Transfer your stitching template lines to the wrong sides of the back facing.
The depth of the sections where your ties exit will depend on how wide the ties themselves are. Allow about 1/8″ more than the width of your ties to prevent the ties getting caught in the stitching.
You can use ribbon or fabric for the ties. In this example I’ve used 2″ x 20″ strips of fabric, folded in half along the length and sewn with a 1/4″ seam then turned right side out. If you’re fond of florals and bigger bows, I think a fine-scale Liberty print cut into a shaped tie to give a fuller bow could be really cute.
On the right side of the facing mark the points where the stitching template pivots around the ties. Pin the ties right side up (if using one sided ribbon) between these dots with their raw edges touching at the midline. Baste the ties in place between the marked dots.

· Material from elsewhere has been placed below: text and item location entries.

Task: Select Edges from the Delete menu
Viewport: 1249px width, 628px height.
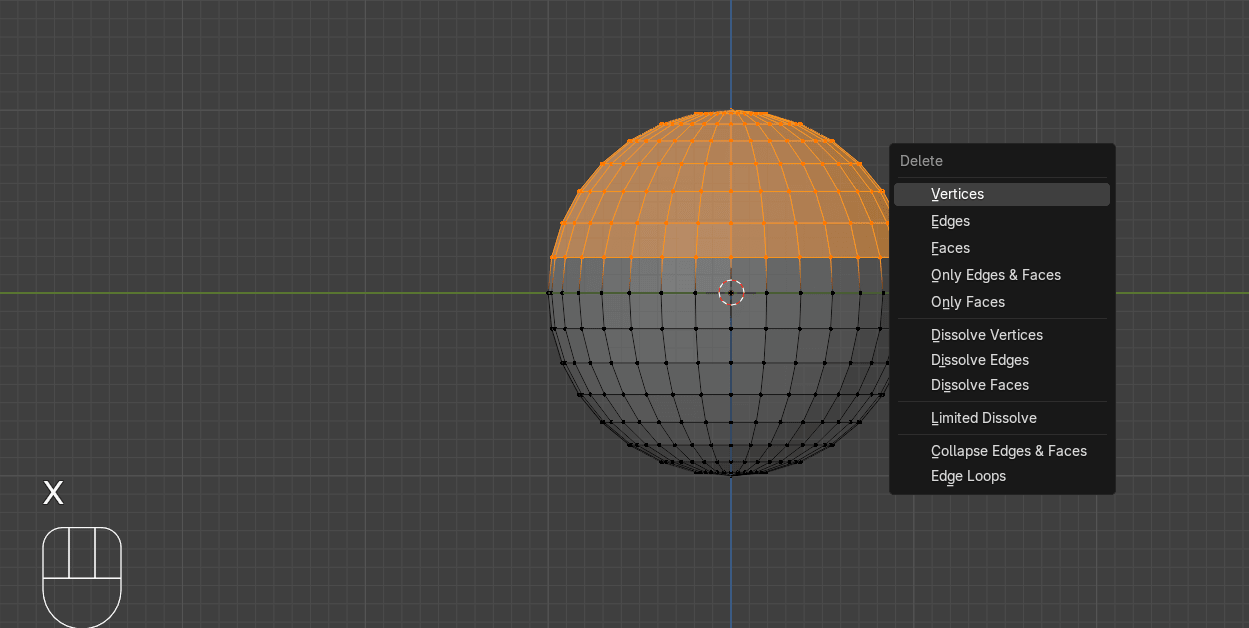Action: [x=950, y=221]
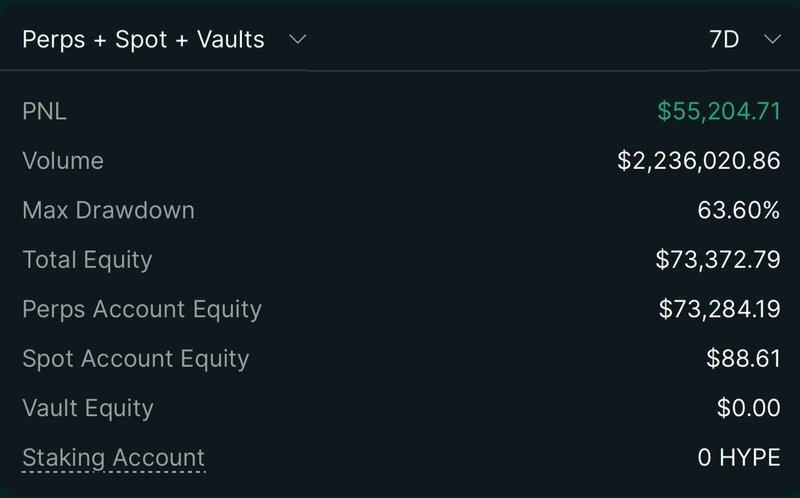Image resolution: width=800 pixels, height=498 pixels.
Task: Select the green PNL value $55,204.71
Action: (x=718, y=111)
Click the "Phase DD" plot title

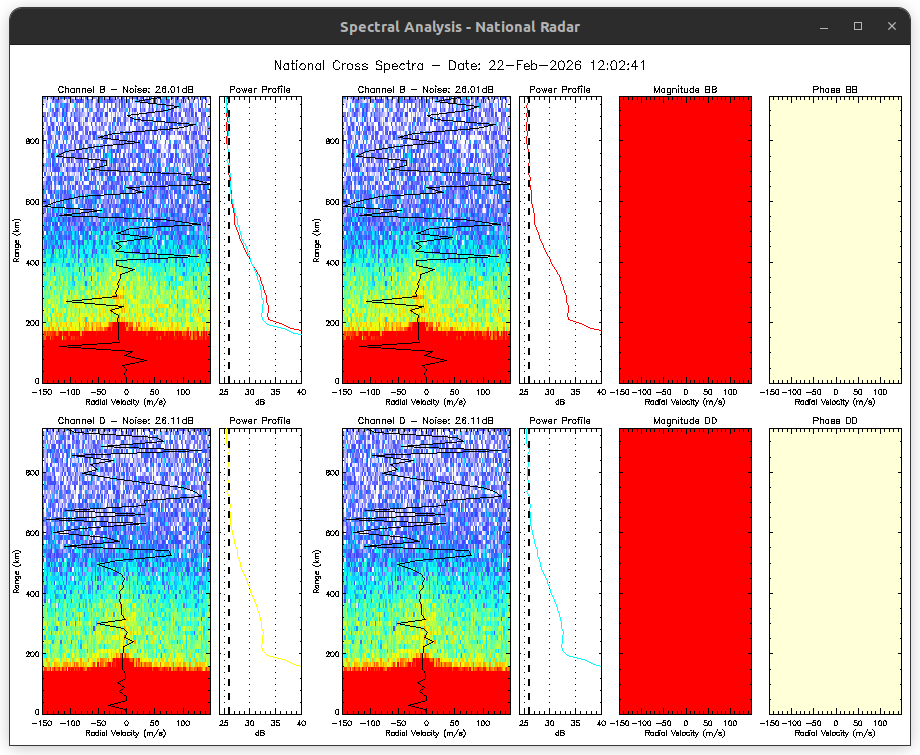tap(835, 421)
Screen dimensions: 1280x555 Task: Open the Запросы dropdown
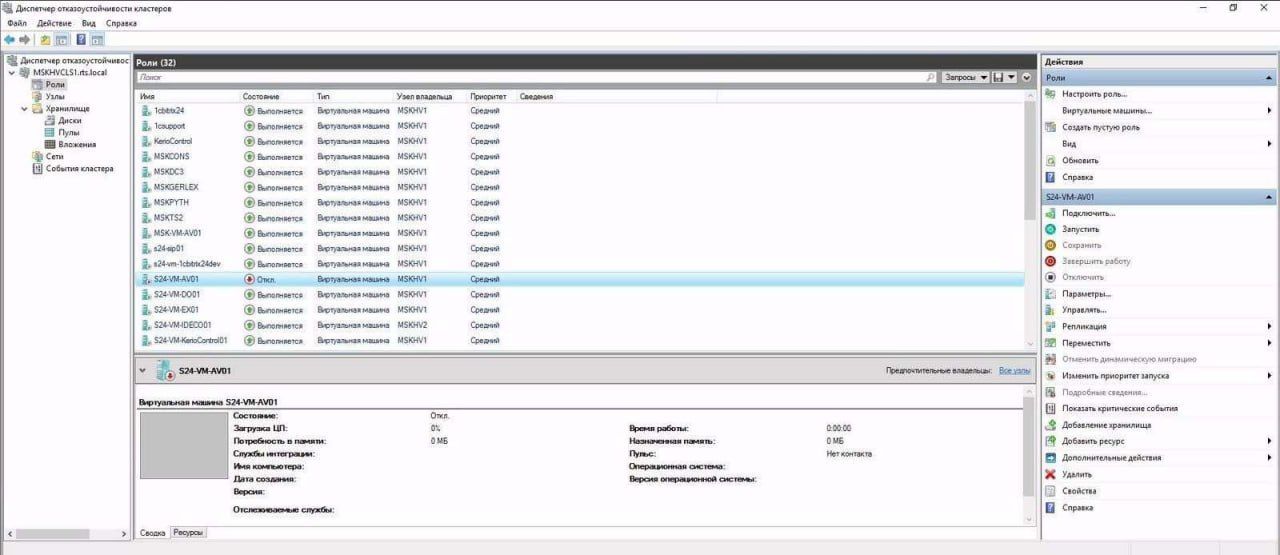[966, 77]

With right sides facing and matching the center front and center back notches and the shoulder seams, pin the facing to the neckline. Stitch the front neckline with a 1/2″ seam, continuing around the back neckline until you meet the stitching template markings for the back facing. Follow the stitching markings being careful not to catch the ties anywhere other than the point where you previously basted them.
Now, the slightly scary part. Trim the neckline seam allowances to about 1/4″. Trim around the front neckline, around the back and then down into the center of the cut-out section. Clip the curves ready for turning the facing.
Turn the facing to the wrong side of the garment and use a point turner, and gentle traction on the ties to get the corners nice and crisp. Roll the seam slightly to the inside so it doesn’t show and press the neckline. Topstitch about 3/8″ from the edge to keep the facing in place.
And there you have it! A t-shirt that is a bit more glamorous than your everyday t-shirt. I’ve used a merino fleece here and the reduced stretch would not have allowed me to do the standard neckband finish. It’s a lovely excuse to use some more luxurious fabrics and to treat yourself to 10 cm of some fancy tana lawn for the ties.
You can find a great tutorial for tying the perfect bow here. Don’t bother watching it yourself, as doing it upside down behind your back is a bit tricky, but bookmark it for a housemate! In reality, the 1″ gap and a gently tied bow has allowed me to take this top off and on without having to undo the ties.
My top is going back in the cupboard until summer is over, but I hope I’ve given you Northern Hemisphere folks some ideas for modifying a fall sweater.